FLIPPING AND FLOPPING….Maura Reynolds writes in the LA Times today about the 9/11 report and George Bush’s flip-floppy ways:

He resisted a congressional push to establish a Cabinet-level Department of Homeland Security. He resisted calls to come down on corporate malfeasance. He even resisted forming the Sept. 11 commission, and, once its work was underway, White House staff dragged their feet on providing documents and approving testimony by presidential advisors.

….”What Bush would like to do is say nice things about how constructive this report is and hope that it goes away,” said Norman Ornstein, an observer of relations between the White House and Congress affiliated with the predominantly conservative American Enterprise Institute.

If it doesn’t go away, the president’s usual pattern is to quietly shift course, claiming the idea as his own and proceeding as if he hadn’t resisted it in the first place. Aides insist that the president hasn’t flip-flopped and that his policy has been consistent throughout.

In the past, that reversal has taken weeks and months. It wasn’t until February, nearly a year after the Iraq war had begun, that Bush agreed to let an independent commission examine the intelligence failures that led to false claims about Iraq’s weapons programs.

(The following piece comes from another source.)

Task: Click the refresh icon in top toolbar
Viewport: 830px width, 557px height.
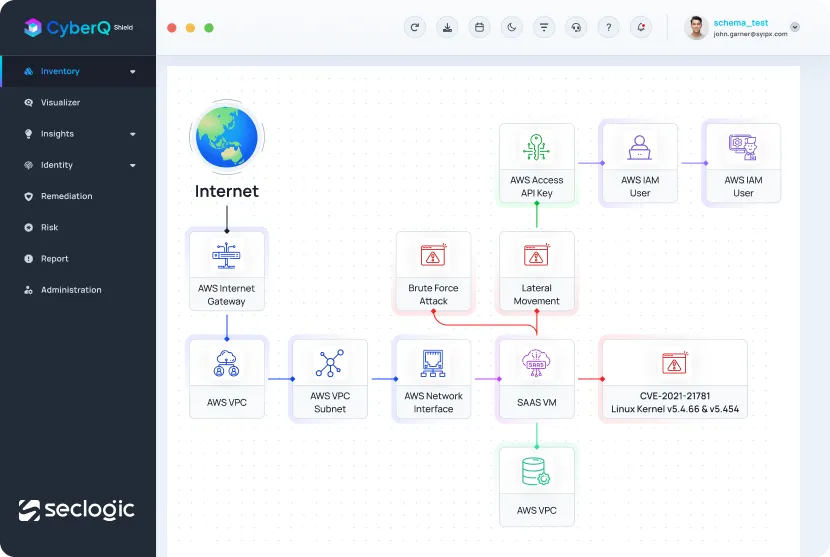Action: coord(415,27)
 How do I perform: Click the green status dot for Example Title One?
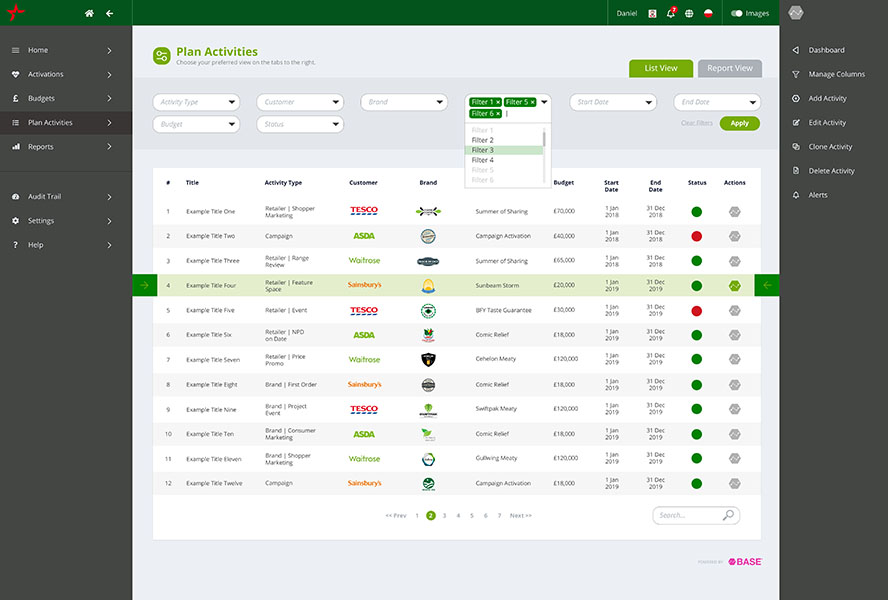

Glad to see someone’s paying attention, since this is indeed Bush’s standard MO. But there’s a sad note too: the 9/11 report is likely to “cast a pall” over Bush’s vacation plans. His usual month in Crawford has already been cut down to six days, and to add insult to injury, he’s now feeling pressure to use his time at the ranch to read the report. Maybe he should enter himself in Keith Berry’s “How Many Pages of the Report Will the President Read?” contest?